Paperbacks are the best. They're portable, compact and easy on the eyes, plus they smell wonderful (most of them anyway). Reading too many words on a screen reduces my reading efficiency by making my eyes tired too quickly. Oh, and books are really decorative! Especially if you put them in a library. Somehow I can't imagine a library of iPads looking as great. ^^

Lucia ♥ said...

I love the smell of books. I love walking into a bookstore and seeing thousands of them, each looking different, waiting for someone to buy them and read every single letter. I can't imagine a world without books. Real books. Those that I can touch, write notes into, and smell; not those fake ebooks. I really do hope that ebooks won't take over real books 'cause that would be a treagedy!

Xin Ying said...

ebooks are evil. Evil. Evil. Evil. Quite frankly, I don't care if they stunt my growth. Nothing could ever replace my copy of Dorian Gray. Ever.

Anonymous said...

If you go for an ereader don't get an ipad, that's not what they're for. They're reflective and will eventually kill your eyes. They're good for replacing glossies and periodicals, not books.

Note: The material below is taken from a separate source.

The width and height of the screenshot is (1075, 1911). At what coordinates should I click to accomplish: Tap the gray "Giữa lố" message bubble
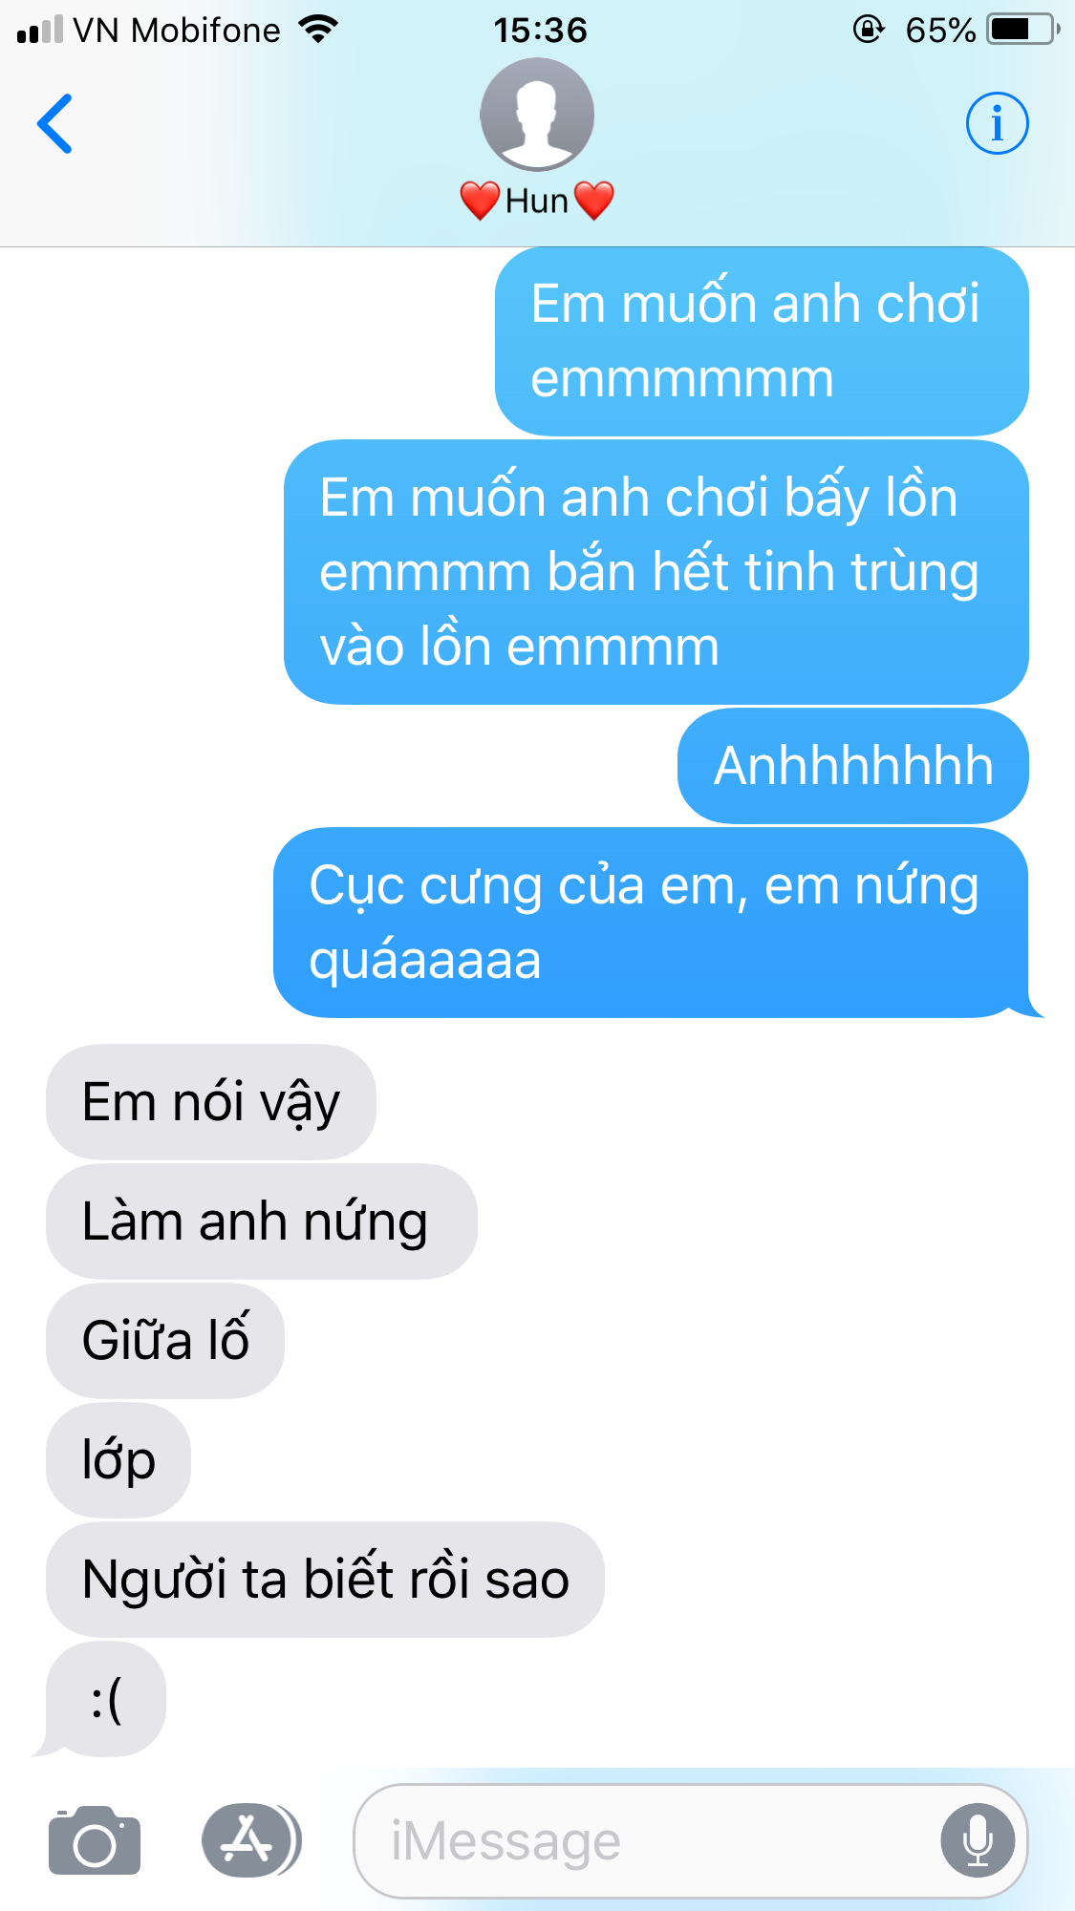[165, 1341]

For ebooks, sacrifice having a digital calendar and get a dedicated ereader with e-ink. get a kindle. they own the market, they're cheap as chips, they know what they're doing. And don't mourn the end of an era because it's not. ebooks are going to coexist with paper. even as borders shuts down.. you can be sure paper books won't die. here's why. a) there are certain applications in which digital still will not cut it, for example reference books, science or textbooks where you actually need to spatially navigate the material in your hands or look at diagrams that won't look as good in an ebook; b) people like you. People thought vinyl records would die a slow death with the advent of CDs and MP3s and whatnot but if anything they're more valuable for their vintage/retro symbolism. many think books will be even more so. soon someone holding a book-book will not just be cool and hipster but also intellectual, and there's a huge market in panning to bloody hipsters.

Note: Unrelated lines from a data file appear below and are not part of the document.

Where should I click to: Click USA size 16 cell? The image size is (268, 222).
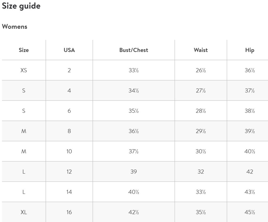(x=69, y=212)
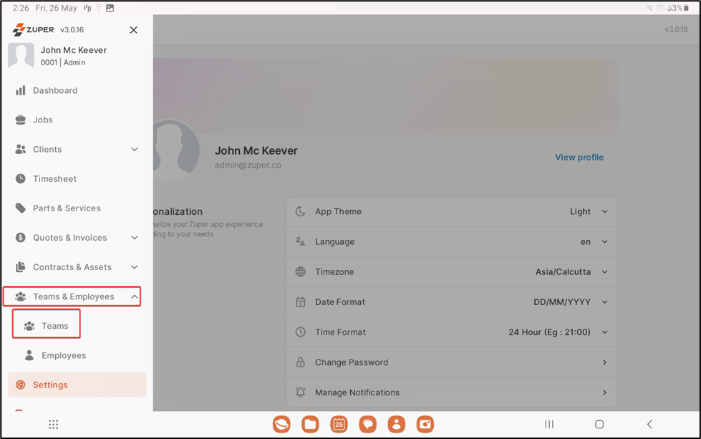
Task: Open Manage Notifications settings
Action: pyautogui.click(x=451, y=392)
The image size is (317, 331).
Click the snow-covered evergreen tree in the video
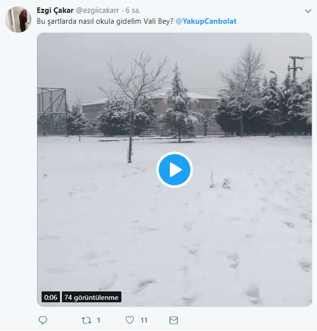[179, 106]
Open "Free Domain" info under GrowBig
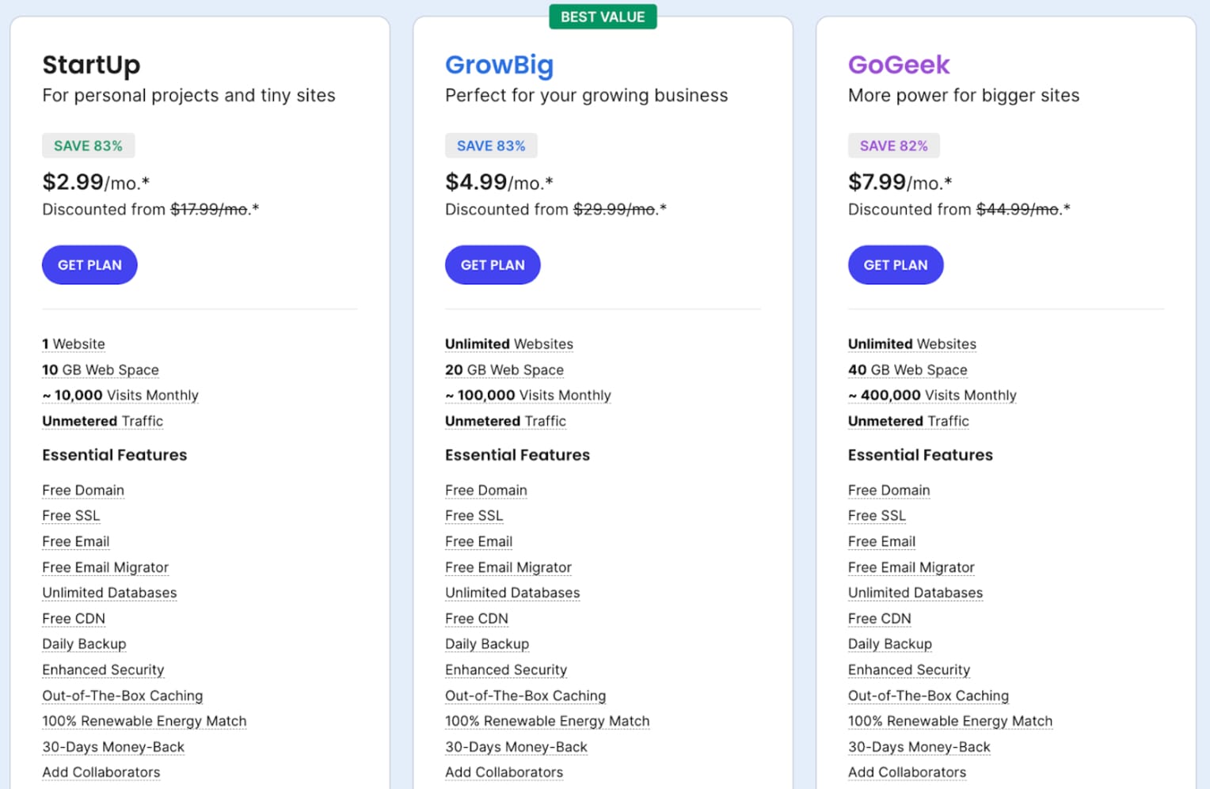Screen dimensions: 1210x789 pos(485,490)
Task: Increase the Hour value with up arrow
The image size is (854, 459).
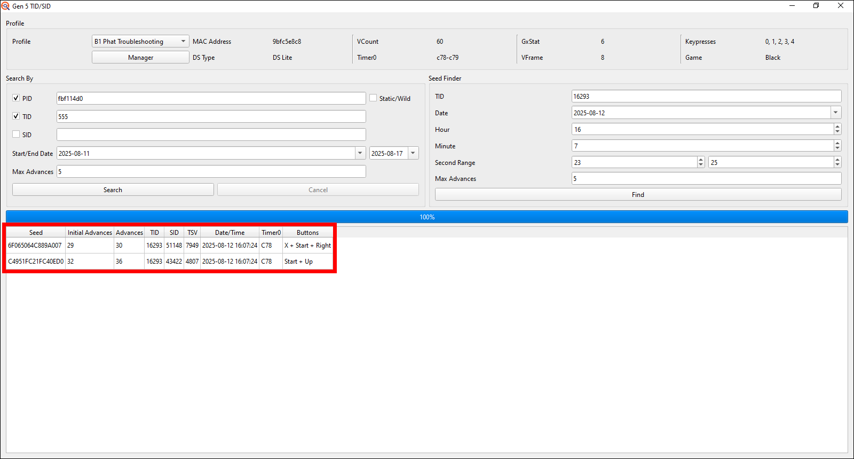Action: click(x=837, y=126)
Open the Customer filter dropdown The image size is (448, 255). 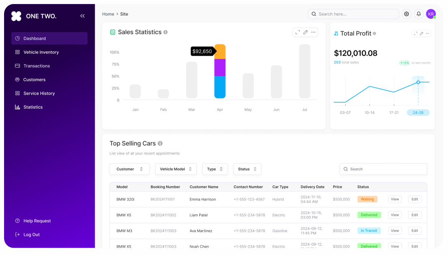pyautogui.click(x=129, y=169)
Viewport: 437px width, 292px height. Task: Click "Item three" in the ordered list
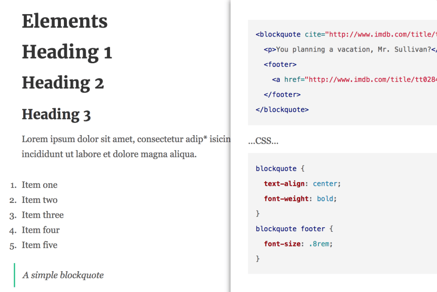click(x=43, y=215)
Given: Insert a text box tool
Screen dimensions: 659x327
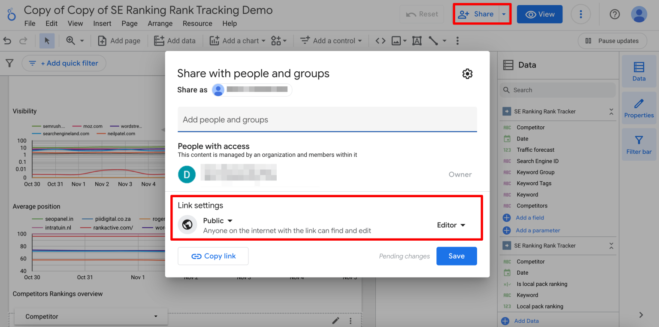Looking at the screenshot, I should tap(417, 41).
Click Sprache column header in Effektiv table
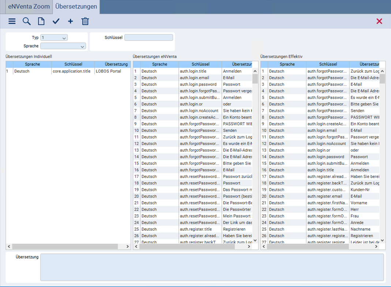Viewport: 391px width, 287px height. pos(287,64)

also, if you like READING, an ebook/kindle will do you no wrong. you'll get thru your books faster, you can adjust it to the exact conditions you want (font size etc), and you can take it anywhere. and it's linked to your amazon account so you can't lose your books by losing your ebooks. if you get a new kindle they're all there online.

if you like the IDEA of reading or the IDEA OF LOOKING LIKE YOU LIKE READING, then by all means stick to your paper and stick to talking very loudly about all the pseudointellectual stuff you're reading. if you give this any thought though, I think you will see that ereaders can do you no harm. it's not like they facilitate stupidity, or reading bad books, or discourage reading. they ENCOURAGE READING. comeon. Plus anything published before 1923 is in the public domain and therefore free. And it's greener in the long run. i used to be against e-books too, I love my personal library and its physicality etc, but I got a kindle as a gift and I'm glad.

LuciferLYS said...

Just happened to stumble onto your blog and found it refreshing to see a rather good-looking chick with brains.

Anyway, I love books too. It's the smell, I tell you. I'm sure these publishers are felling poppy bushes to make them paper pulp...

Right, I digress. As much as I love books, I hate to agree that the time for REAL books are about to end.

Imagine how much space we save. imagine how much ink we save.
Imagine how many trees (for unethical publishers with solo rights on books that you just want a piece of) you save.

Finally, as you already put it, convenience in the form of ultimate portability. A library in the palm of your hand. People a hundred years ago, nay, a couple decades ago, would salivate and stare at us with green-eyed envy for such precious technology and, here we are, holding a crusade against this progression.

As for your iPad breaking down and losing all your ebooks? Don't worry. Heard about synchronisation? :D

David said...

May Zhee,

Are the Amazon Kindle or Barnes & Noble Nook available for you?

The latest versions have decent web browsers, cost less than an iPad, and run most all droid apps.